##### Document section #####

Unlike Archaea and eukaryotes, bacteria have a cell wall made of peptidoglycan (molecules comprised of sugars and amino acids) and many have a polysaccharide capsule. The cell wall acts as an extra layer of protection, helps the cell maintain its shape, and prevents dehydration. The capsule enables the cell to attach to surfaces in its environment. Some prokaryotes have flagella, pili, or fimbriae. Flagella are used for locomotion. Pili are used to exchange genetic material during a type of reproduction called conjugation. Fimbriae are protein appendages used by bacteria to attach to other cells.
A eukaryotic cell is a cell that has a membrane-bound nucleus and other membrane-bound compartments called organelles. There are many different types of organelles, each with a highly specialized function (see Figure 3). The word eukaryotic means “true kernel” or “true nucleus,” alluding to the presence of the membrane-bound nucleus in these cells. The word “organelle” means “little organ,” and, as already mentioned, organelles have specialized cellular functions, just as the organs of your body have specialized functions.

#####

- _Work to be completed_
Write out the stretch of the cell-structure passage from "A eukaryotic cell" through "have specialized functions.", word for word.

##### Record extracts #####

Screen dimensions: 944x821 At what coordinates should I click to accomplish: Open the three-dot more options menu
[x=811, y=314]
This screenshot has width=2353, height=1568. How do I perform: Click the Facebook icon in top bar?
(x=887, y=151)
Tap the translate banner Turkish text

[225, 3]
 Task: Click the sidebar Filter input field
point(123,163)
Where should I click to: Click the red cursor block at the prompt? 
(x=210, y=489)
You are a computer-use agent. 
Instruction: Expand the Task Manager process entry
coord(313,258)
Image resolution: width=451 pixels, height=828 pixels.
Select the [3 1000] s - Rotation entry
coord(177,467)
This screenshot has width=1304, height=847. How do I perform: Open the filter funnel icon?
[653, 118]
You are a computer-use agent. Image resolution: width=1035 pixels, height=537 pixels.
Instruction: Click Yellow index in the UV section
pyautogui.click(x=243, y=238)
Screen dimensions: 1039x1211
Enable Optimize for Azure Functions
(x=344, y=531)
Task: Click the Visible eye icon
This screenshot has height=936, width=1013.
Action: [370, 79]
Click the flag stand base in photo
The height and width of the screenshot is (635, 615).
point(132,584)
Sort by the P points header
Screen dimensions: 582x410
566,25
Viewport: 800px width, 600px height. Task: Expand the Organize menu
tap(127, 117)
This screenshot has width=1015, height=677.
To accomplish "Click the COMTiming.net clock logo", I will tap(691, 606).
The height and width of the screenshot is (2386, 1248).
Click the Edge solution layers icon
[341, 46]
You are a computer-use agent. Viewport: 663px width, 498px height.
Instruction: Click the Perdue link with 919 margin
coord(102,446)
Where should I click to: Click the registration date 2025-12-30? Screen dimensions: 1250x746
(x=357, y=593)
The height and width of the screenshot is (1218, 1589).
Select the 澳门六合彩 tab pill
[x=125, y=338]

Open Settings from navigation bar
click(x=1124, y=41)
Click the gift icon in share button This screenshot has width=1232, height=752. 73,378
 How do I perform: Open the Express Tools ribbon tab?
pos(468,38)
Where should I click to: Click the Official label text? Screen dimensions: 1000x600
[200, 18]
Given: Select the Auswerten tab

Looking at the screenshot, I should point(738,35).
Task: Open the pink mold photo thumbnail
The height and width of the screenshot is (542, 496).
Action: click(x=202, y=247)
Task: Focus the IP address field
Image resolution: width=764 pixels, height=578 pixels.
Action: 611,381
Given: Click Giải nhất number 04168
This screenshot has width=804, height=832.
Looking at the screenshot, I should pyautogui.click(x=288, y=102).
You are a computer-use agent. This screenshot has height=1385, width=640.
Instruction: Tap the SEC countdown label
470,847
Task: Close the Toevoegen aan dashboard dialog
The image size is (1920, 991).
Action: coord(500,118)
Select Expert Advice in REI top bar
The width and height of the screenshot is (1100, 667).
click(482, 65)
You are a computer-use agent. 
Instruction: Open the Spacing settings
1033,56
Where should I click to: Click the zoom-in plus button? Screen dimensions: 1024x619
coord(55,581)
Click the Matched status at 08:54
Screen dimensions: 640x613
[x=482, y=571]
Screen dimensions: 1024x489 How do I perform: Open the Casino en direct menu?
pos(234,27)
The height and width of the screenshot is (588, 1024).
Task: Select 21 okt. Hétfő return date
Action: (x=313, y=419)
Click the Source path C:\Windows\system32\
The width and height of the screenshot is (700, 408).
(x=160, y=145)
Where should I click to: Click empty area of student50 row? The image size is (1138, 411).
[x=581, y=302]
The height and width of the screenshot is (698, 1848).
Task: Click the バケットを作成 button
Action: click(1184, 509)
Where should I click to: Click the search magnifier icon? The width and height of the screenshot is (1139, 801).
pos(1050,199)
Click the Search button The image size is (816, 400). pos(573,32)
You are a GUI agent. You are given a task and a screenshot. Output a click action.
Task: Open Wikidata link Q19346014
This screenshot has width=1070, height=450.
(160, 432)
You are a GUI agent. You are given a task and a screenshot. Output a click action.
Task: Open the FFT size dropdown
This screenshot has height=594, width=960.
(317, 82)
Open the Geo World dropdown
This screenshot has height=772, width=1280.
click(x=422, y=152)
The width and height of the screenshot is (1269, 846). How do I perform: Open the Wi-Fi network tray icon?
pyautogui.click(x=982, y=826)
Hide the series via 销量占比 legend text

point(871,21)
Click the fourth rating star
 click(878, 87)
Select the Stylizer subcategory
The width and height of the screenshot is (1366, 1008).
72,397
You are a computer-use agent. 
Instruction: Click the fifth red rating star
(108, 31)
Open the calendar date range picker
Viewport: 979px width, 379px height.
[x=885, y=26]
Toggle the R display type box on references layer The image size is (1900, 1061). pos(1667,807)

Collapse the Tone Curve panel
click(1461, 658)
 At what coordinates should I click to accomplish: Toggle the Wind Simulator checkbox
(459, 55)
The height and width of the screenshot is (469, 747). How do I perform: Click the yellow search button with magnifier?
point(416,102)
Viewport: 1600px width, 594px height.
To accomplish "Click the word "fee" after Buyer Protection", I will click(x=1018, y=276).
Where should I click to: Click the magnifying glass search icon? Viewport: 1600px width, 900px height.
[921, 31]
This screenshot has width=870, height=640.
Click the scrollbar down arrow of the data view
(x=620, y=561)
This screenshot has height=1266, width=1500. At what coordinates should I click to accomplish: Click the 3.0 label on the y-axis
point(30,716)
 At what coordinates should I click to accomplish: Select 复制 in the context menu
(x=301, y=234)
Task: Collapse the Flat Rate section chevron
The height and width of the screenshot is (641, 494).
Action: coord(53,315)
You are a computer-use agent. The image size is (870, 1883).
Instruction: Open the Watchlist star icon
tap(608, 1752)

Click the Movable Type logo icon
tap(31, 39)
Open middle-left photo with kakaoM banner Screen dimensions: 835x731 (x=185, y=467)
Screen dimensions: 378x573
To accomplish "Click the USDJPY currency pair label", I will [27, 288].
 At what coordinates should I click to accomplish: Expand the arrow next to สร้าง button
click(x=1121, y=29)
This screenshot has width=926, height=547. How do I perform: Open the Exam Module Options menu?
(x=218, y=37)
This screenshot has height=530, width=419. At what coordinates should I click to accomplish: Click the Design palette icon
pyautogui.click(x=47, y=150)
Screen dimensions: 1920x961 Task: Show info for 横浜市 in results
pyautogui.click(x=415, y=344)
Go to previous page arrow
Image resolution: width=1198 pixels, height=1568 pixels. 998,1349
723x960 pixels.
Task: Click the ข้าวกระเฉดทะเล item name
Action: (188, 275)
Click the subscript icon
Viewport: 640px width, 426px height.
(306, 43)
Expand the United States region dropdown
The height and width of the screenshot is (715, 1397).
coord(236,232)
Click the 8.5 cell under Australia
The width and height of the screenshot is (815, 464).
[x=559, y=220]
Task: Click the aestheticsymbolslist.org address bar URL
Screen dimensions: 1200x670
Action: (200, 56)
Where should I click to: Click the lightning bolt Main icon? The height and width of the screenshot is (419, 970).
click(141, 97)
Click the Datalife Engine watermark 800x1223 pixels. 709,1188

#####

- _Solved exercise_
A eukaryotic cell is a cell that has a membrane-bound nucleus and other membrane-bound compartments called organelles. There are many different types of organelles, each with a highly specialized function (see Figure 3). The word eukaryotic means “true kernel” or “true nucleus,” alluding to the presence of the membrane-bound nucleus in these cells. The word “organelle” means “little organ,” and, as already mentioned, organelles have specialized cellular functions, just as the organs of your body have specialized functions.